- _Records for processing_

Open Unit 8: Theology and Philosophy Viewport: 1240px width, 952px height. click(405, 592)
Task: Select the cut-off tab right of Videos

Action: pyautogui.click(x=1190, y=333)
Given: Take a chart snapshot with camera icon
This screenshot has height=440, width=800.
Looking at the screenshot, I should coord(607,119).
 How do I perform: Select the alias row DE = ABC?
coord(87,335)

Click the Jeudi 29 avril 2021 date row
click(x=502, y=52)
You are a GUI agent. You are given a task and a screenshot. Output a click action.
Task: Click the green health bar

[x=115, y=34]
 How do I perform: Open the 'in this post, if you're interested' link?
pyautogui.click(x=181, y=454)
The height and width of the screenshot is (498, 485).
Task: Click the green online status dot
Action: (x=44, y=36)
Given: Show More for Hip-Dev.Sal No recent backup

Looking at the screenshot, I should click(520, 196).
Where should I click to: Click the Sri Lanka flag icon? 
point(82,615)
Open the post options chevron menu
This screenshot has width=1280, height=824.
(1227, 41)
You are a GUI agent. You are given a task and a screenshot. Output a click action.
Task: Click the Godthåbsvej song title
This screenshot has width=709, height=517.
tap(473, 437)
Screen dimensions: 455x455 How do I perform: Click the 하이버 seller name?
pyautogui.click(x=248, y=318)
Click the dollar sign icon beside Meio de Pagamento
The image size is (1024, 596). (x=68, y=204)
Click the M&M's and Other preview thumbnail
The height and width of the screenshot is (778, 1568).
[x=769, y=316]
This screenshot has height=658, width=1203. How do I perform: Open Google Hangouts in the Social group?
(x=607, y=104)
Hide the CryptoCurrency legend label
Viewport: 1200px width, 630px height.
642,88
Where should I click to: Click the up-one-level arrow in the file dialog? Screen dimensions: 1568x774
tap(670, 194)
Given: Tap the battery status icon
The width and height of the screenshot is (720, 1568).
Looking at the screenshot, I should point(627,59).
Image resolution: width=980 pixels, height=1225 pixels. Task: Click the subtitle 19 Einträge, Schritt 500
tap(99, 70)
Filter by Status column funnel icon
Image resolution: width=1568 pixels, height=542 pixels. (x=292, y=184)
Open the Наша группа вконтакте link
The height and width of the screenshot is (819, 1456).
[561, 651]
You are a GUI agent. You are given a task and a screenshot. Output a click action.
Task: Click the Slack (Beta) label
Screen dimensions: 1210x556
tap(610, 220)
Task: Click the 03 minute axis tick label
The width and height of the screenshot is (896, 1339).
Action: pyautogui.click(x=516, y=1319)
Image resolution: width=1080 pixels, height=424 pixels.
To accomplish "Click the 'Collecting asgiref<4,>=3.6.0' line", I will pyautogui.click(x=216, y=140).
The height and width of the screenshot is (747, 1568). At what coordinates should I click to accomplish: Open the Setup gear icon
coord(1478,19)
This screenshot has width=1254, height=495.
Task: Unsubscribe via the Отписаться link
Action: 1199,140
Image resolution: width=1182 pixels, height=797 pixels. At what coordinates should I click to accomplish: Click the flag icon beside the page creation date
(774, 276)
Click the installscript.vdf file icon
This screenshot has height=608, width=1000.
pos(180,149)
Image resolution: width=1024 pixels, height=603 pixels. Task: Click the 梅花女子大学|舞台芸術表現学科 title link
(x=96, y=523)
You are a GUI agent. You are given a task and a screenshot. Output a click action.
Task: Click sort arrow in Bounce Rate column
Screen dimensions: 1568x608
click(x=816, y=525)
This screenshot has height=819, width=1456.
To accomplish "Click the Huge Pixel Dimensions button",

- _Work to be completed_
Reproduce the data above verbatim, from its first line through the line containing "[x=769, y=316]", including both.

- _Answer_
Open Unit 8: Theology and Philosophy Viewport: 1240px width, 952px height. click(405, 592)
Task: Select the cut-off tab right of Videos

Action: pyautogui.click(x=1190, y=333)
Given: Take a chart snapshot with camera icon
This screenshot has height=440, width=800.
Looking at the screenshot, I should coord(607,119).
 How do I perform: Select the alias row DE = ABC?
coord(87,335)

Click the Jeudi 29 avril 2021 date row
click(x=502, y=52)
You are a GUI agent. You are given a task and a screenshot. Output a click action.
Task: Click the green health bar

[x=115, y=34]
 How do I perform: Open the 'in this post, if you're interested' link?
pyautogui.click(x=181, y=454)
The height and width of the screenshot is (498, 485).
Task: Click the green online status dot
Action: (x=44, y=36)
Given: Show More for Hip-Dev.Sal No recent backup

Looking at the screenshot, I should click(520, 196).
Where should I click to: Click the Sri Lanka flag icon? 
point(82,615)
Open the post options chevron menu
This screenshot has width=1280, height=824.
(1227, 41)
You are a GUI agent. You are given a task and a screenshot. Output a click action.
Task: Click the Godthåbsvej song title
This screenshot has width=709, height=517.
tap(473, 437)
Screen dimensions: 455x455 How do I perform: Click the 하이버 seller name?
pyautogui.click(x=248, y=318)
Click the dollar sign icon beside Meio de Pagamento
The image size is (1024, 596). (x=68, y=204)
Click the M&M's and Other preview thumbnail
The height and width of the screenshot is (778, 1568).
[x=769, y=316]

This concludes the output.